As I thought about pictures this week, the name Mark Simeon came to mind. Hopefully, there are a number of you reading this column today who remember this gentleman and photographer. Perhaps you even have a few Mark Simeon photos in your albums or on your walls.
Mark Simeon was the official Observer photographer. He would attend banquets and sporting events taking team photos and presentations day after day and on evenings, too, and on the weekend!
At that time there was a darkroom on the second floor of the Observer. Mark would take the pictures, balancing on a step stool on occasion, and then print the pictures in the Main Street office of the Massena Observer.
There were a number of football games watched in our home this weekend. The video introduction to the Bears and Saints game on Sunday showed images of previous events to be remembered including photos of Jets quarterback Joe Namath (always a good photo, right Phil) and Coach Vince Lombardi.

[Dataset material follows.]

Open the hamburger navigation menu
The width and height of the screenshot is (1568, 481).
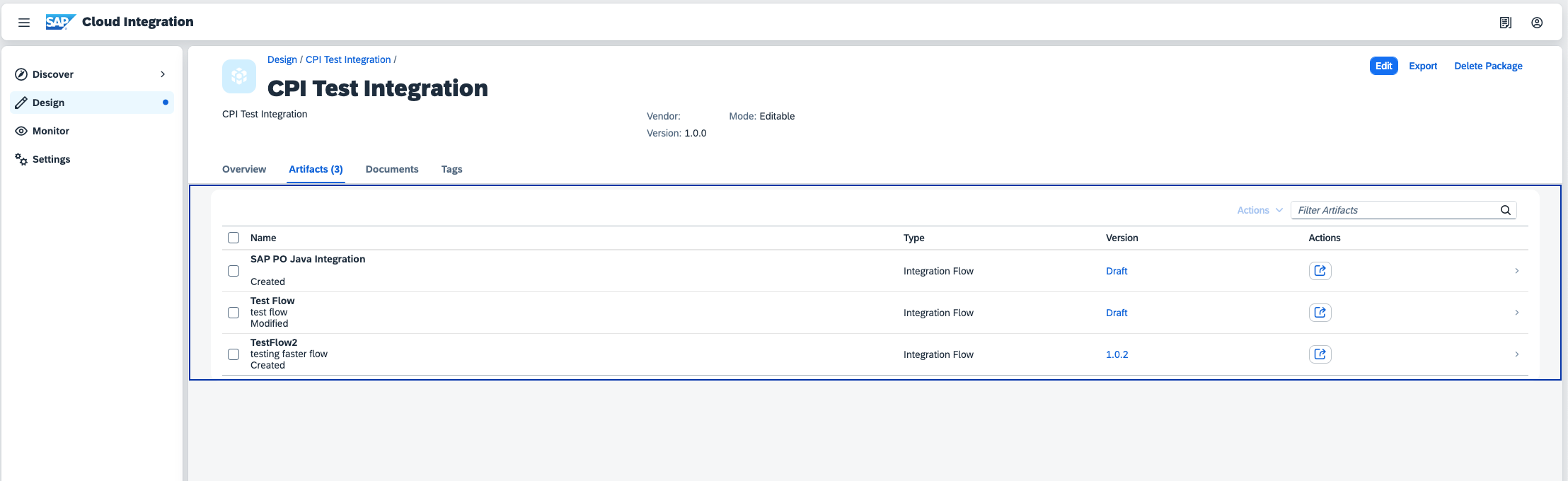[24, 23]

The title across the screen read, “Power of Photographs” and “Pictures Immortalize Moments.” I loved those words — a perfect description.
Photographs have, like the football promotion said, always immortalized moments for me. The walls in our home are filled with photos of grandparents and parents and grandchildren, too. Our sons within the first week of their lives and my father-in-law in his World War I uniform.

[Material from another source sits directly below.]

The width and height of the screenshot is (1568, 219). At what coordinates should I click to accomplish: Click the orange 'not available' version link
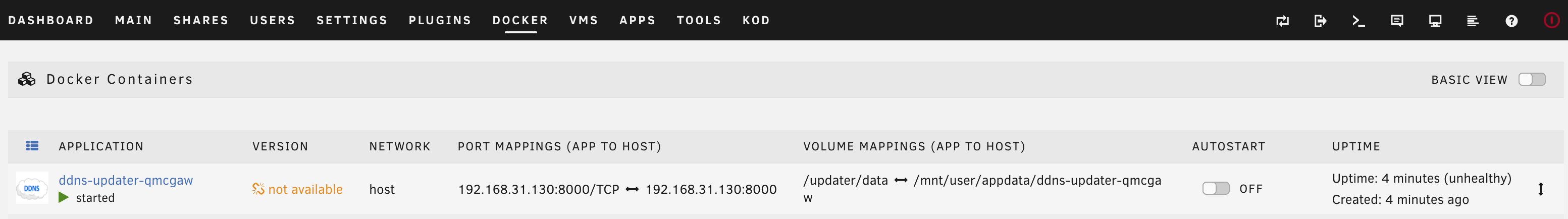305,189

I love that I can take a picture so quickly with my phone and then send it to family members and friends for sharing. Those same photos on your phone also can be printed for remembering.
Take a special photo this week and immortalize that moment by printing it out on your computer for framing. What fun!
At a time when we cannot see each other in person, what a marvelous way to be surrounded by family. It will also be a terrific way to decorate for January!
Last week, I urged you to reach out to one another by calling or even sending a card. Although I had not made connections yet, I did receive an email from my cousin.
Like most of you there have been no family visits this past year. My cousin had an idea — a cousins’ visit by Zoom.
I am so grateful for connections made for book studies and a coffee hour on Zoom. And I am grateful, too, for our youngest son who teaches by Zoom and who made sure I was connected with friends through the internet.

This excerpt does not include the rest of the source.